News store here
Last week’s fundraiser for Jon Sennett, a Democratic candidate for Ulster County district attorney, was more noteworthy for who was there than how many. Ticket sales, at $75 per, were less than robust — somewhere between 80 and 100.
But political clout was much in evidence... Sennett, the party’s unsuccessful candidate for DA in 2007, spent a good deal of the interregnum mending fences and securing support. It shows.
Endorsing the candidate at the fundraiser were assemblyman Kevin Cahill and county executive Mike Hein, an odd couple rarely seen on the same page or in the same room together. If Sennett can unite those factions, he’s halfway home.

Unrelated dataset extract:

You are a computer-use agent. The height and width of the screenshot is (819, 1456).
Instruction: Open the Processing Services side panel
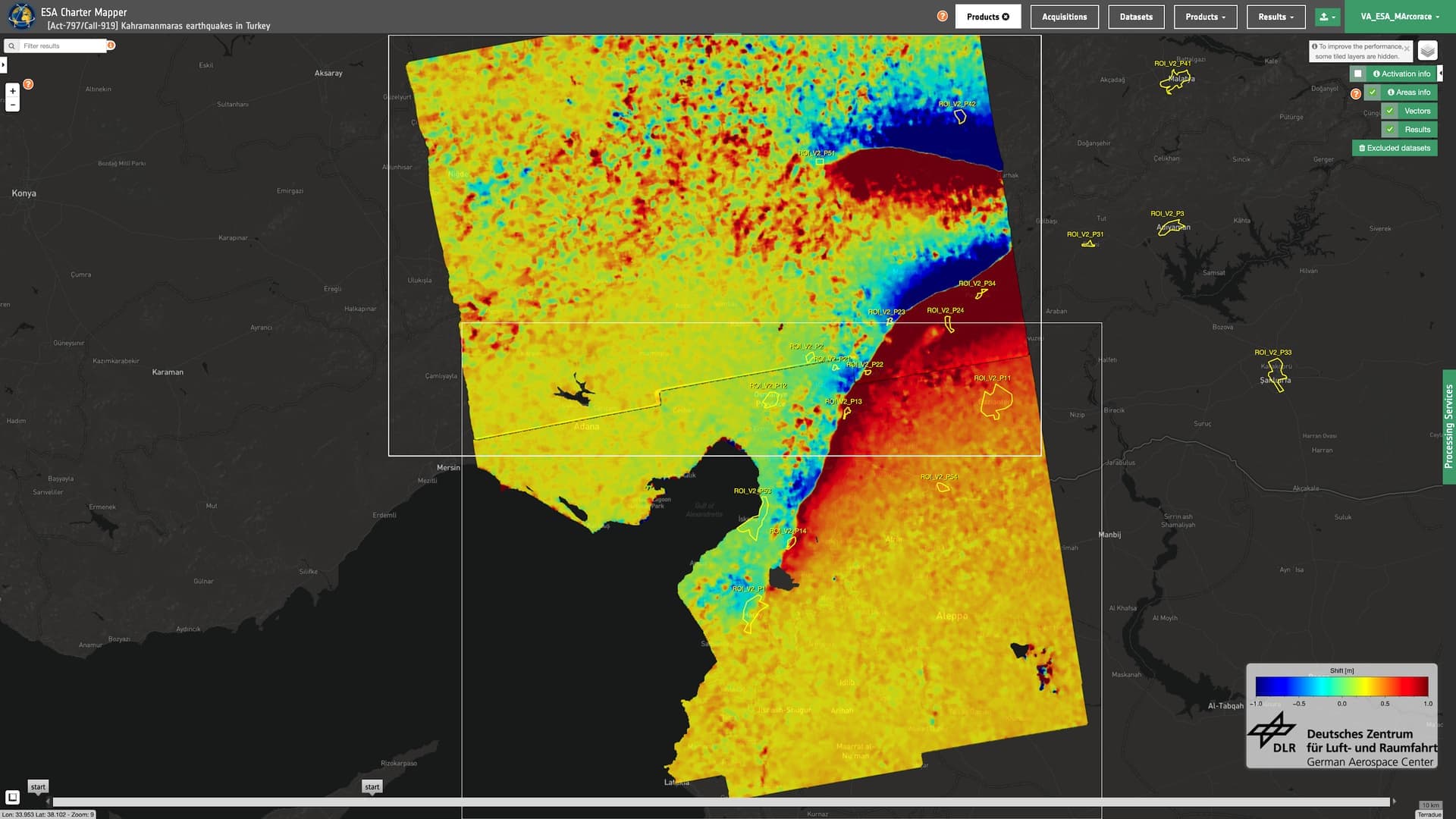point(1448,426)
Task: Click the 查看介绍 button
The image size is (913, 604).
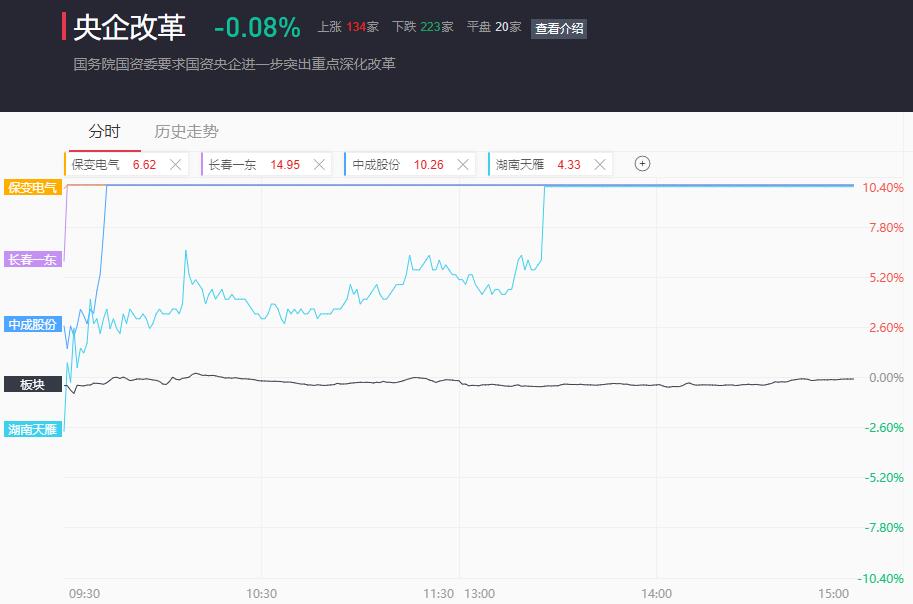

Also dropping by with a grin, a handshake and a check was Independence Party chairman Len Bernardo. The Indies backed maverick Democrat Vince Bradley Jr. in the ’07 ménage a trois between Republican Holley Carnright, Sennett and Bradley. They could provide the margin of victory in this year’s election. Bernardo, who shamelessly describes himself as “a power broker,” will steer his party’s nomination to the highest bidder. That he appears at anybody’s fundraiser is no guarantee of support from the wily pol.
Bradley, only 43, is out of this year’s race, happily operating out of Poughkeepsie as the state attorney general’s Hudson Valley representative. But the “Bradley vote” is very much in play.A Kingston resident and heir to the old guard, Bradley polled 22 percent of the vote on the Independence and Conservative party lines. Sennett, with support from the Working Families Party, came in with 34.3. Carnright won the election on the Republican line with 43.5 percent. But even the best brains (?) in each party aren’t sure just what constitutes the “Bradley vote” and how to get at it.
It’s a mixed bag of independents, conservatives, Republicans and Democrats that defies easy analysis. For instance, Carnright trounced Sennett in Kingston, seat of Democratic dissension, where Dems hold a two-to-one enrollment advantage. Meanwhile, appearances to the contrary, Carnright isn’t just sitting around awaiting his fate. While publicly eschewing politics, the DA has been quietly courting support, with a particular focus on the Bradley vote and the Independence nomination.